The outlook change keeps ratings for long and short term sovereign debt at the investment-grade level of BBB/A-2. But the decision has still drawn an angry response from Economy Minister Dragomir Stoynev, who accused the agency of making a “purely political” decision without basis in the government’s economic or social policies, according to Bulgarian news service Novinite.
Bulgaria’s economy was something of an investor’s darling in the middle of the last decade, as optimism linked to EU accession in 2007, pro-business reforms and broad appetite for emerging market assets stimulated growth. The global economic crisis hit the country late, but hard, and since a deep recession in 2009 there has been little growth. The eurozone’s difficulties have acted as a drag on exports and investment, while incomes and consumer confidence remain low – though retail sales are rising again, according to official figures. The real estate sector, previously a magnet for investment, only occasionally shows signs of life. The IMF expects growth of just 1.6 per cent next year.
The government, a supposedly technocratic administration, is backed by a tenuous coalition of socialists and an ethnic Muslim party, relying on support from the unambiguously-named far-right Ataka (“Attack”) party. As S&P notes, an early election is widely expected next year.
But despite the difficulties of the past few years, and an uncertain future, Bulgaria’s respectable credit rating reflects its strengths.
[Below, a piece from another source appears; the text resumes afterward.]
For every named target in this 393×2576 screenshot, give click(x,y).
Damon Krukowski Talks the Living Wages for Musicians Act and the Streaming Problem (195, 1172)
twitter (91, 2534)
These include very low public debt, at just 12 per cent of GDP (albeit growing to 16 per cent in 2016, according to S&P), which reflects its tradition of fiscal restraint over the past decade and a half – the deficit should come in at 2 per cent of GDP this year. Bulgaria’s currency board arrangement effectively hard-pegs the country’s lev to the euro, meaning that it has avoided the volatility experienced by neighbours Serbia and Romania.
“The downgrade reflects the slow economic recovery rather than anything related to political situation or any change of budget policy,” Tsvetoslav Tsachev, Head of Research at Sofia financial services company ELANA Trading, told beyondbrics. “Bulgaria is still viewed as a country with macroeconomic stability. We do not expect to have any impact on investors or on the markets.”